Hi, I am Saša Jurić, a software developer with 10+ years of professional experience in programming of web and desktop applications using Elixir, Erlang, Ruby, JavaScript, C# and C++. I'm also the author of the upcoming Elixir in Action book. In this blog you can read about Erlang and other programming related topics. You can subscribe to the feed, follow me on Twitter or fork me on GitHub.

Parallelizing independent tasks

| 2 comments
In the previous three articles, I have introduced actors - "smart" Erlang processes which encapsulate state, interact with each other, and can be used to execute interdependent computations in parallel, thus utilizing available CPU resources. Today, I will show a couple of simple techniques to break down monolithic request into a number of smaller independent tasks and execute them in parallel.

Simple parallelization

As usual, I'll use a simplistic simulation of a long running operation:

def square(number) do
  :timer.sleep(100)
  number * number
end

If we use this function to compute squares of ten numbers and print them to the screen, it will take about a second to do it. However, since computations are independent (calculating square of one number does not depend on calculating square of another one), we can execute them in parallel. This is very easy, especially if we don't need the return values, as is the case in this example:

1
2
3
4
5
6
7
def parallel_squares(numbers) do
  Enum.each(numbers, fn(x) ->
    spawn(fn() ->
      IO.puts "#{x} * #{x} =  #{square(x)}"
    end)
  end)
end

This function iterates over numbers, and for each one spawns a separate process which calculates the square and prints it to the screen. The spawn function takes a lambda as an argument and executes it in parallel. Notice that lambda takes bindings with it, so each process will reference its own value of x from the corresponding iteration step.

We can now call this function passing it anything enumerable, such as Elixir range:

parallel_squares(1..10)

Which will print and compute the squares of ten numbers. Owing to parallelization and the nature of the Erlang scheduler, it will take about 100 ms to print all results, even when running on a single core machine.
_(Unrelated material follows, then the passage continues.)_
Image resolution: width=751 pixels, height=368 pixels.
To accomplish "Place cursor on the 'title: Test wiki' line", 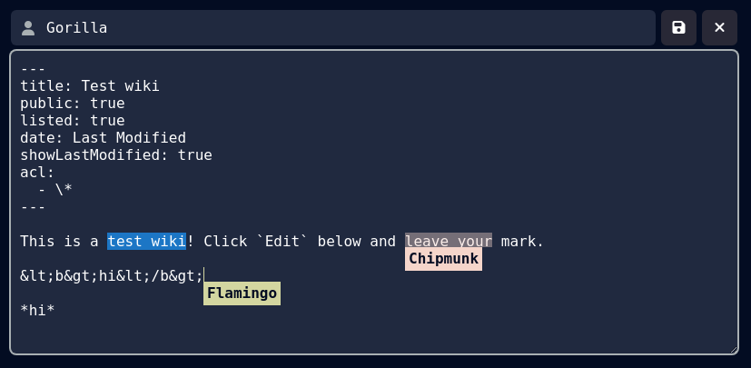I will [x=90, y=86].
Limiting the number of processes

The approach above works fine, but it uses the unlimited number of parallel processes which perform square computation. If the input list has million entries, a million processes will be spawned. Erlang processes are very cheap, comparing to traditional heavyweight threads, so we usually don't have to concern ourselves with memory or CPU cost of creating them. However, the code we run inside a process might be another story. It could access a resource of more limited parallelization capabilities, such as database, network, disk or anything which might have problems when accessed from an unlimited number of parallel requests. In such case we might want to use a fixed number of parallel processes, essentially a pool, to limit the load on the critical resource.

I'll call the processes which use limited resource, the worker processes. The basic idea is to use a pool manager, an actor which will manage access to the pool of worker processes. A client can request a worker process from the pool manager, and upon receiving it, execute some code inside it. Finally when the work is done, the client returns the worker process to the pool manager, which passes it (or discards it and creates a new one in place of it) to another client.

It is fairly straightforward to implement this, but in this article I'll use an existing Erlang library, called poolboy, which behaves as described above.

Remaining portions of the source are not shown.